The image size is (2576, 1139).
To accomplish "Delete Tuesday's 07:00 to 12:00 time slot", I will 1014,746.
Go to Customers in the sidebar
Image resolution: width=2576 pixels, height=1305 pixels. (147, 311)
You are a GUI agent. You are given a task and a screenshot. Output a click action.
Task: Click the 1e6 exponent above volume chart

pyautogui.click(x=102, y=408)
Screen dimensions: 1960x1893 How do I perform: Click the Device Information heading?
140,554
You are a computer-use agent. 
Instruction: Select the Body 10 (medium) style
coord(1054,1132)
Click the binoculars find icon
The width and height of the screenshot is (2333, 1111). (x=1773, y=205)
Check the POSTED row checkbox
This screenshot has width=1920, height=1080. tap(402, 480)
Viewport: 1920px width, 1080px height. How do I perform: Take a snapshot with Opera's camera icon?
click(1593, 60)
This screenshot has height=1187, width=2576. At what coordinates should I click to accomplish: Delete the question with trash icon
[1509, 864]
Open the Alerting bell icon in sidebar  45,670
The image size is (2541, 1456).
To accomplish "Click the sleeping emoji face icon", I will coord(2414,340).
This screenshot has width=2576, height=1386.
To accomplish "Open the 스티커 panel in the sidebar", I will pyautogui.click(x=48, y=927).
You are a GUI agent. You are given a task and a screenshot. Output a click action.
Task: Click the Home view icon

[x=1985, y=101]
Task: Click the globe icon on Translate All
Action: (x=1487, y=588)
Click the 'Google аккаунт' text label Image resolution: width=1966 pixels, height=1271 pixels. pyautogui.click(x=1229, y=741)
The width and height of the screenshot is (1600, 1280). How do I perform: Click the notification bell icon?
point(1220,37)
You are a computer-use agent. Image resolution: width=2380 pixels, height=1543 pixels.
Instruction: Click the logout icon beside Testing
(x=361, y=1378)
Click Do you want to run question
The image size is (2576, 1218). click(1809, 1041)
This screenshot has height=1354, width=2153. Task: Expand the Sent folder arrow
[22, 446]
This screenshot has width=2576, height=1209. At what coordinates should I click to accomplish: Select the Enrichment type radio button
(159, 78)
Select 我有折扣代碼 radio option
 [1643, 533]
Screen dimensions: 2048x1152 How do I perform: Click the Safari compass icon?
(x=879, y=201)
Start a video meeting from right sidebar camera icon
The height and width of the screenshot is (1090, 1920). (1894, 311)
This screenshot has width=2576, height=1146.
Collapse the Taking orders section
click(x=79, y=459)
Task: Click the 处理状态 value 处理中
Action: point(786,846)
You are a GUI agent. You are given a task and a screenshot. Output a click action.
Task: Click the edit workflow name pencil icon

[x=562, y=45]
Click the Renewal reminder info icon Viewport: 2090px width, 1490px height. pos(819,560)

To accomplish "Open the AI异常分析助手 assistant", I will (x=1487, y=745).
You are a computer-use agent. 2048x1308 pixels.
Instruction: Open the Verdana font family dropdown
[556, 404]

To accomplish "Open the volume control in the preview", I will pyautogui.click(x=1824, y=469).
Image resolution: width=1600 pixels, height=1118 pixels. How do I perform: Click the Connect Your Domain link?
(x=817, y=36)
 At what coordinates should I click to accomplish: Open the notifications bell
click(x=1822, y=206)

------

Description of the task – A faithful copy is required of the lines from the one with "You are a computer-use agent. 2048x1308" through the last line of the data; please add nothing.

Response area –
You are a computer-use agent. 2048x1308 pixels.
Instruction: Open the Verdana font family dropdown
[556, 404]

To accomplish "Open the volume control in the preview", I will pyautogui.click(x=1824, y=469).
Image resolution: width=1600 pixels, height=1118 pixels. How do I perform: Click the Connect Your Domain link?
(x=817, y=36)
 At what coordinates should I click to accomplish: Open the notifications bell
click(x=1822, y=206)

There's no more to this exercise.